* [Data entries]
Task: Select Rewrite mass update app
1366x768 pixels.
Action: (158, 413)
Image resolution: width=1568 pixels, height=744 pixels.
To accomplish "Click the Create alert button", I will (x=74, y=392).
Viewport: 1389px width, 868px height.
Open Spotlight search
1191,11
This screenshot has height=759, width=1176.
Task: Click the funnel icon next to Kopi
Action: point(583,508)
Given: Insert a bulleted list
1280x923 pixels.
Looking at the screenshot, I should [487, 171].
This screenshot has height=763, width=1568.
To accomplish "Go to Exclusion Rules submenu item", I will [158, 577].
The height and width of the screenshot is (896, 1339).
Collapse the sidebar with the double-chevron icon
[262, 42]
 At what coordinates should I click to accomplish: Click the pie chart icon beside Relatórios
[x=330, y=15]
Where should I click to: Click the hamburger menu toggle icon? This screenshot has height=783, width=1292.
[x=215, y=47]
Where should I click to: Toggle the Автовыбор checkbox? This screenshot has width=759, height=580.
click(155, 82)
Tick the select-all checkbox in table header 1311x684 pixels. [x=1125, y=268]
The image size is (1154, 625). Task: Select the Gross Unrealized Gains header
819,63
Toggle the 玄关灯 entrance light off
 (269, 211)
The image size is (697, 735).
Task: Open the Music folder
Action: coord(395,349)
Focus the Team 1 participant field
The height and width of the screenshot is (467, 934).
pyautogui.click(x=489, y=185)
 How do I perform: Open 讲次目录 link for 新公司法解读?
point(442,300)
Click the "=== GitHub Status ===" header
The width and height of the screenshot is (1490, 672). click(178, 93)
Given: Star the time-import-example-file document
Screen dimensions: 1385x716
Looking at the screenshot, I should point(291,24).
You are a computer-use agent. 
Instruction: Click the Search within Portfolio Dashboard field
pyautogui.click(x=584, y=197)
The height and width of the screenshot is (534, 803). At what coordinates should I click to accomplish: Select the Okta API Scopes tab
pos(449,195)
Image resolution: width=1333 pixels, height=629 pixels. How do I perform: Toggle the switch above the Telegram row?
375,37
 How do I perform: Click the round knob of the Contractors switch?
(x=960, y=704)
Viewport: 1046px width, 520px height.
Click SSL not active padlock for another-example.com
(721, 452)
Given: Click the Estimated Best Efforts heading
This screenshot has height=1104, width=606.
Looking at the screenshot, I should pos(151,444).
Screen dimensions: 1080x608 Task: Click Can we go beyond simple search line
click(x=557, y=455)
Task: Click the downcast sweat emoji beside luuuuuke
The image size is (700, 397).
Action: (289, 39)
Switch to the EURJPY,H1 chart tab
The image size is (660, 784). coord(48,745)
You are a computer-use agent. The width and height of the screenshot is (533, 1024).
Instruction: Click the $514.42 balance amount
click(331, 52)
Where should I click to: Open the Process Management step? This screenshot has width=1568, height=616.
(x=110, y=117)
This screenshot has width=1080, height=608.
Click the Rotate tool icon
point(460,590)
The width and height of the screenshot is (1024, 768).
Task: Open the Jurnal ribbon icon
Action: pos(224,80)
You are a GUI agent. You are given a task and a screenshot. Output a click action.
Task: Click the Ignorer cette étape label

* [Exercise brief] Among the records above, only the lines between the line holding "1366x768 pixels." and the line holding "Given: Insert a bulleted list", inclusive, are to be output, exactly as written.

* [Reply to the task]
1366x768 pixels.
Action: (158, 413)
Image resolution: width=1568 pixels, height=744 pixels.
To accomplish "Click the Create alert button", I will (x=74, y=392).
Viewport: 1389px width, 868px height.
Open Spotlight search
1191,11
This screenshot has height=759, width=1176.
Task: Click the funnel icon next to Kopi
Action: point(583,508)
Given: Insert a bulleted list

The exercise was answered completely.